SoftBonds -> RE: Update on Master does not want to have sex (3/2/2012 6:00:19 AM)


quote:

ORIGINAL: Sailasub

What a fascinating, entertaining and sad thread. It really covers a wide range of human reactions and shows the less than pleasant and judgmental side of so many people. A lot fo what I am reading here is "My kink is OK but your kink is not." Sad when you consider that if vanilla people at your work or community knew of your kink they would also condemn you without really understanding.

What I see here is a woman whose kink is to be used and humiliated but does not fully acknowledge this - or at least has not been able to explain it clearly to the group here. She's into being a doormat and the group criticizes her for that. Her original post was that she was not getting fucked or sodomized. She never said she expected to have an orgasm. I suspect she would be happy to get used and abused far more than she has been, and would accept denied orgasms as part of the expression of her master's control over her. Her master understood that and actually gave her what she wanted.


That would explain putting her story out to everyone the way she did...




chatterbox24 -> RE: Update on Master does not want to have sex (3/2/2012 6:09:58 AM)

quote:

ORIGINAL: SoftBonds


quote:

ORIGINAL: Sailasub

What a fascinating, entertaining and sad thread. It really covers a wide range of human reactions and shows the less than pleasant and judgmental side of so many people. A lot fo what I am reading here is "My kink is OK but your kink is not." Sad when you consider that if vanilla people at your work or community knew of your kink they would also condemn you without really understanding.

What I see here is a woman whose kink is to be used and humiliated but does not fully acknowledge this - or at least has not been able to explain it clearly to the group here. She's into being a doormat and the group criticizes her for that. Her original post was that she was not getting fucked or sodomized. She never said she expected to have an orgasm. I suspect she would be happy to get used and abused far more than she has been, and would accept denied orgasms as part of the expression of her master's control over her. Her master understood that and actually gave her what she wanted.

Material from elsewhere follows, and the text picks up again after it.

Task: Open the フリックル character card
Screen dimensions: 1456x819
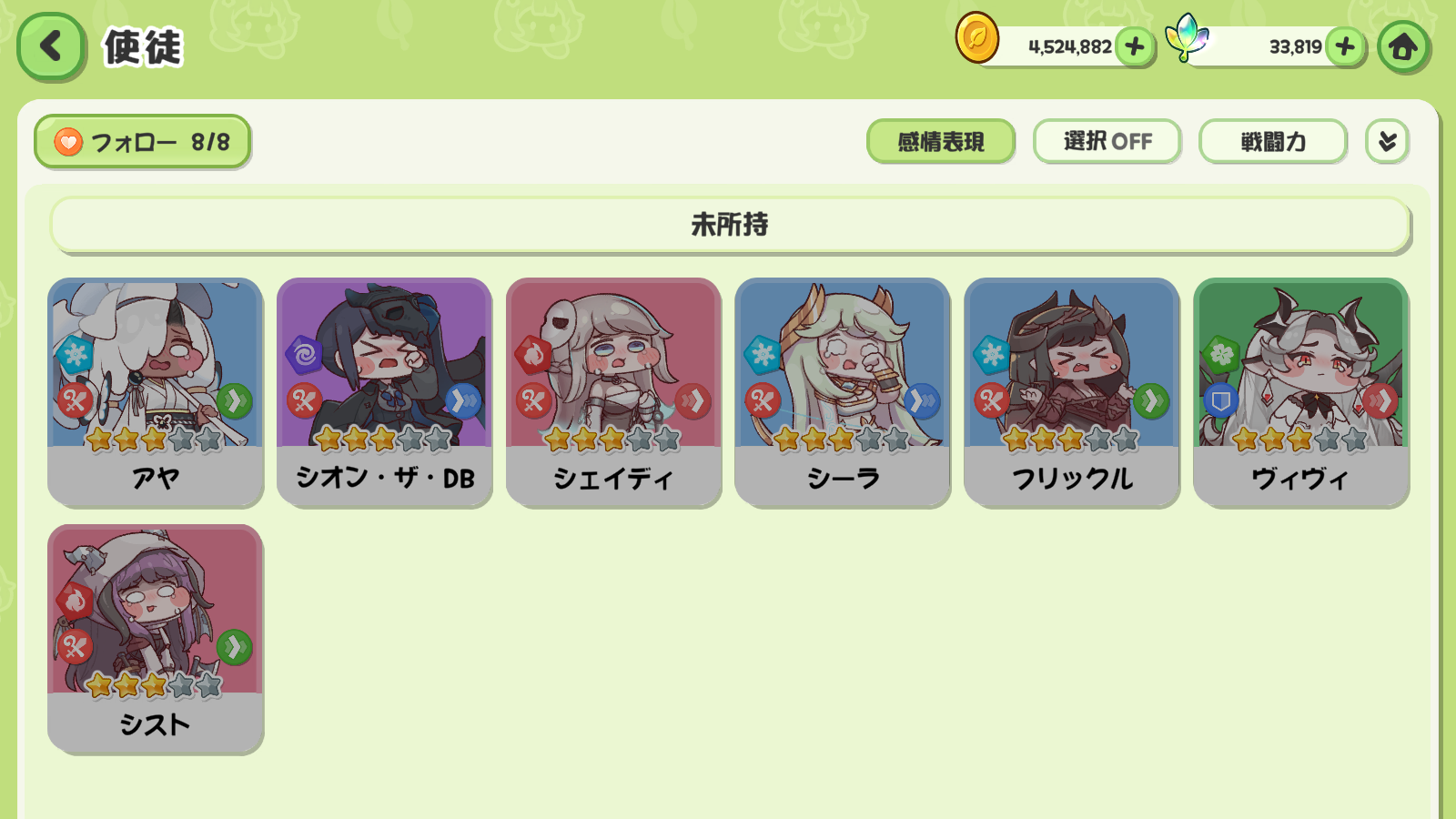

That would explain putting her story out to everyone the way she did...



I have to agree, I enjoyed being used by my master. But when I came on this forum it wasnt for that. I had a question that was driving me insane. I just didnt hear what I wanted to hear. I wanted to hear he had some grand plan, some bdsm plan I had no idea about. What I heard was YOUR A FOOL. ANd I was. No one wants to hear the truth when they are in love. Its to painful.

Being a sub/slave/giver/doormat/victim whatever you want to call it, was a one time deal for me.




kalikshama -> RE: Update on Master does not want to have sex (3/2/2012 7:18:26 AM)

quote:

As to why her master won't fuck/sodomize her - I can only guess that she is fat or old or otherwise unattractive so there is no incentive to do so.


Oh, please. Couldn't have anything to do with his issues, could it?

I don't know if it was of her, but the picture the OP had earlier with the red gloves showed an attractive woman.




OsideGirl -> RE: Update on Master does not want to have sex (3/2/2012 7:28:00 AM)


quote:

ORIGINAL: Sailasub

What a fascinating, entertaining and sad thread. It really covers a wide range of human reactions and shows the less than pleasant and judgmental side of so many people.


Did you happen to read the first thread before posting this?




tameeks -> RE: Update on Master does not want to have sex (3/2/2012 7:48:12 AM)


quote:

ORIGINAL: OsideGirl


quote:

ORIGINAL: Sailasub

What a fascinating, entertaining and sad thread. It really covers a wide range of human reactions and shows the less than pleasant and judgmental side of so many people.


Did you happen to read the first thread before posting this?



I'm going to go out on a limb here and say.... no!